(Data on finding text and elements on screen)
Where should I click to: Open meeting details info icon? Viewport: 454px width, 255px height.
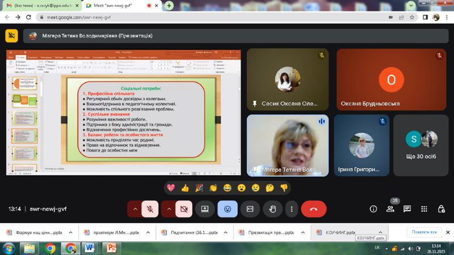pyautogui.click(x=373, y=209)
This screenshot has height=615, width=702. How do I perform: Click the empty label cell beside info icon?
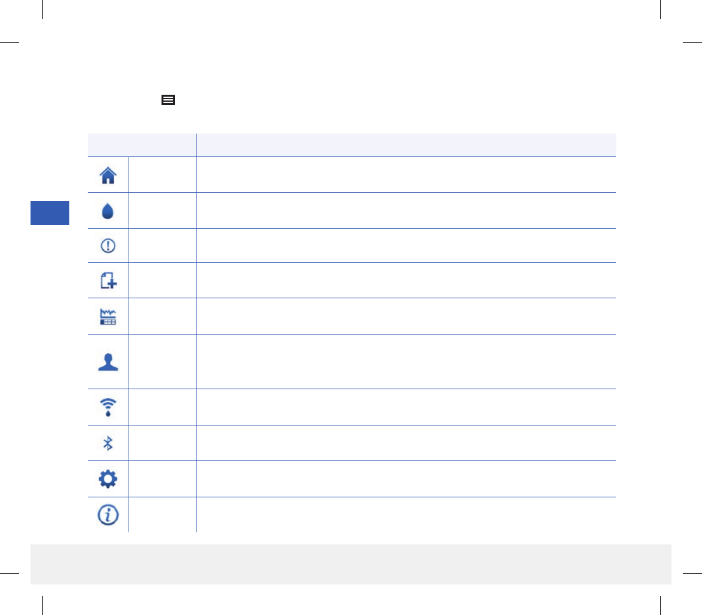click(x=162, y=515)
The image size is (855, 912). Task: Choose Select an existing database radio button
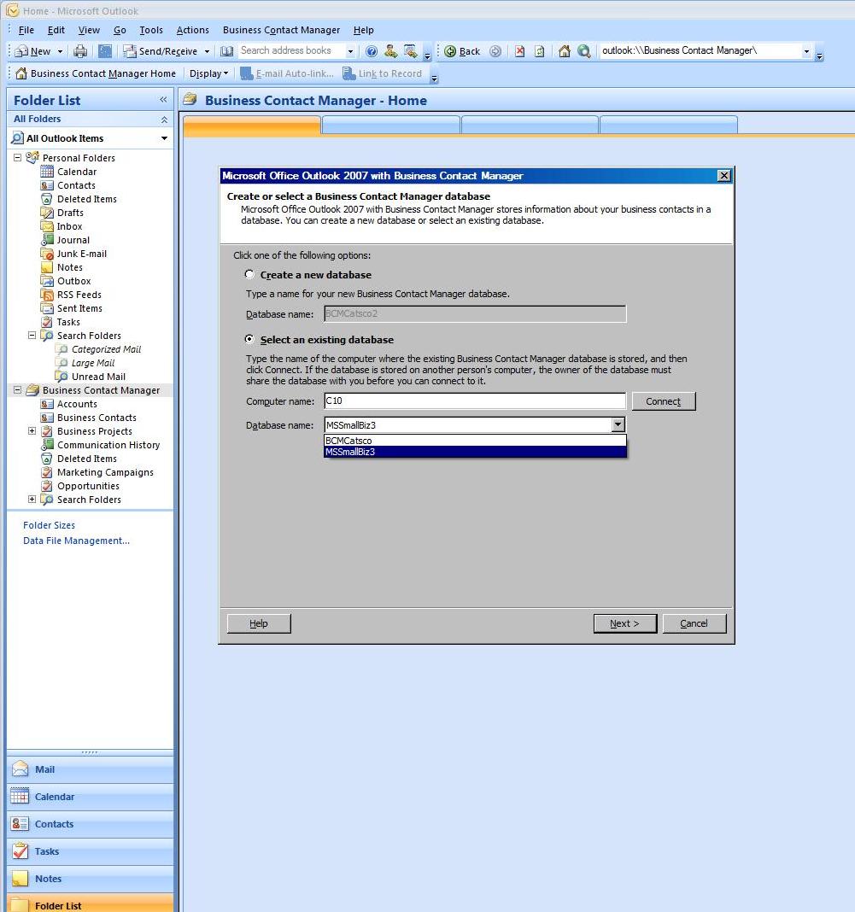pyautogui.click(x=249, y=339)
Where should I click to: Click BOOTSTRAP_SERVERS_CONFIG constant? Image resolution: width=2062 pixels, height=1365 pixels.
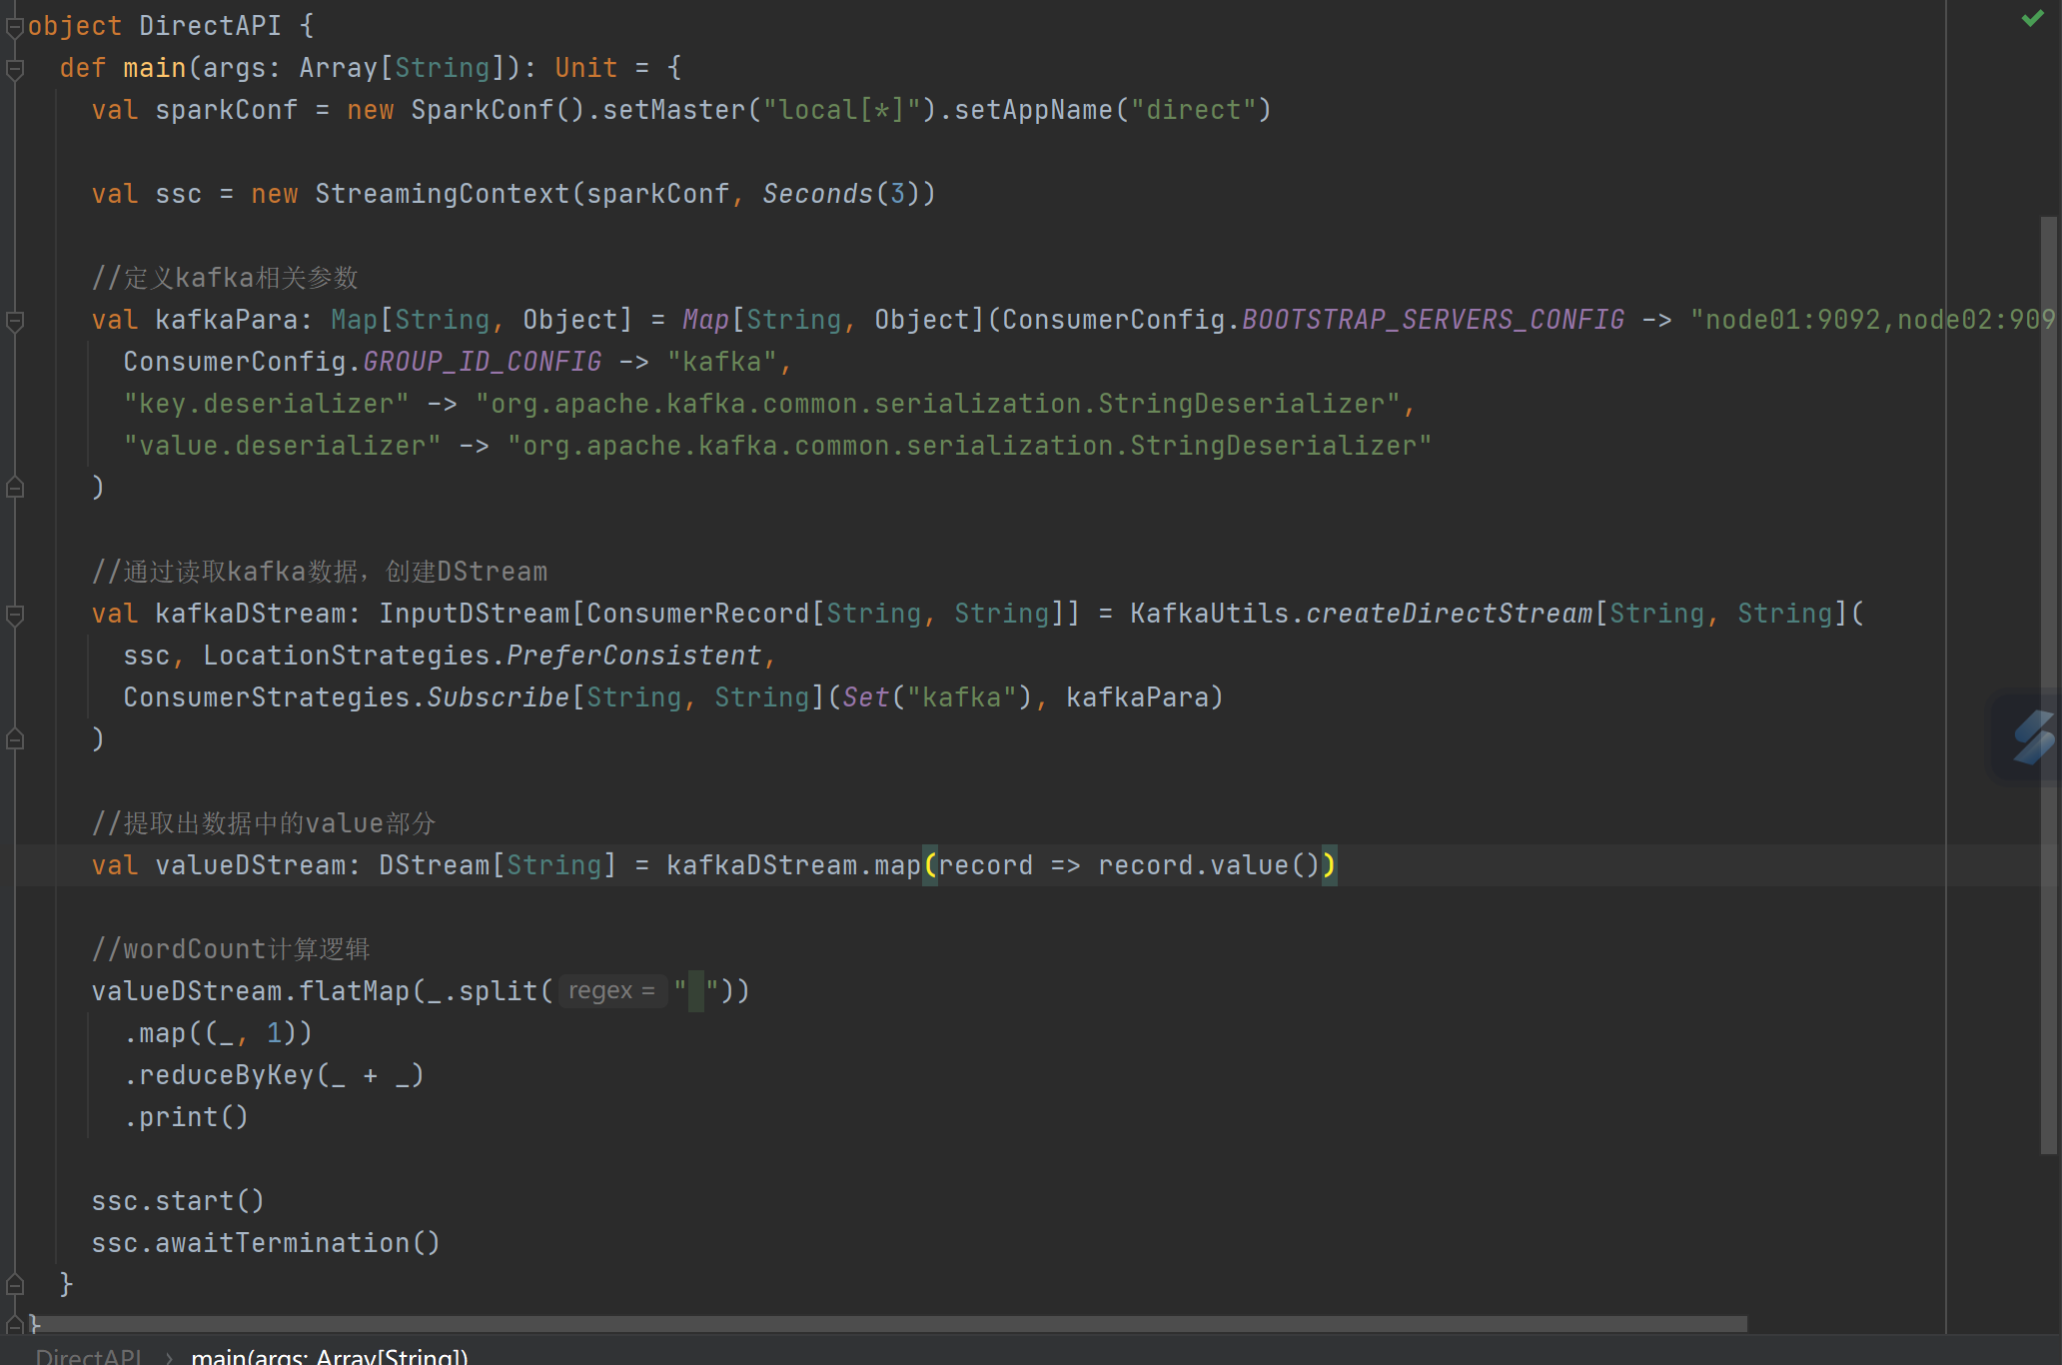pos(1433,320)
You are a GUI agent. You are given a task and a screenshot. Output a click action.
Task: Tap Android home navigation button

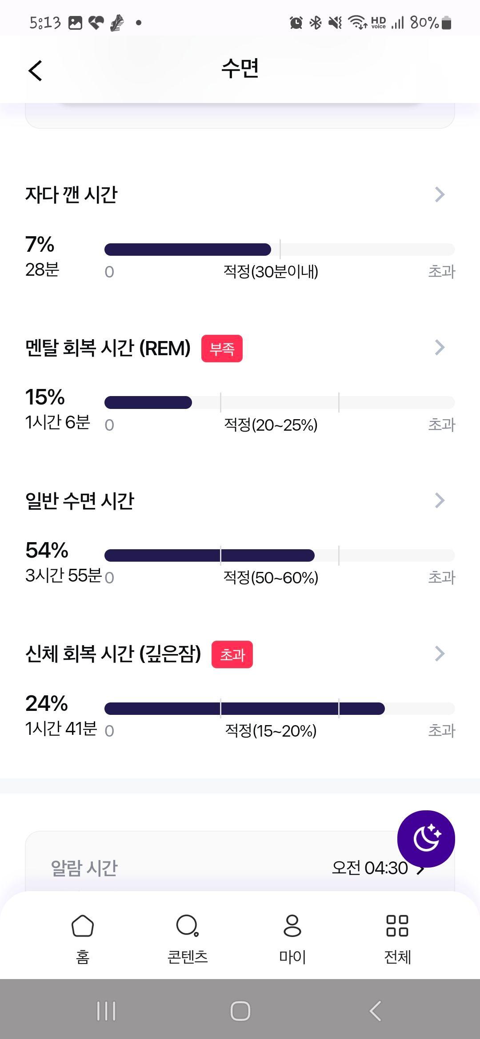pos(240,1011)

### SHORT EXERCISE
Update the data above by changing "Where should I click to" to "Where do I click to" wherever it appears, leaving everything else as it is. Don't include the pictures in your answer.

### TASK SOLUTION
Where do I click to: Open meeting details info icon? Viewport: 454px width, 255px height.
pyautogui.click(x=373, y=209)
This screenshot has height=615, width=702. How do I perform: Click the empty label cell beside info icon?
click(x=162, y=515)
The image size is (855, 912). Task: Choose Select an existing database radio button
pyautogui.click(x=249, y=339)
Where do I click to: Click BOOTSTRAP_SERVERS_CONFIG constant? Image resolution: width=2062 pixels, height=1365 pixels.
pos(1433,320)
You are a GUI agent. You are given a task and a screenshot. Output a click action.
Task: Tap Android home navigation button

pos(240,1011)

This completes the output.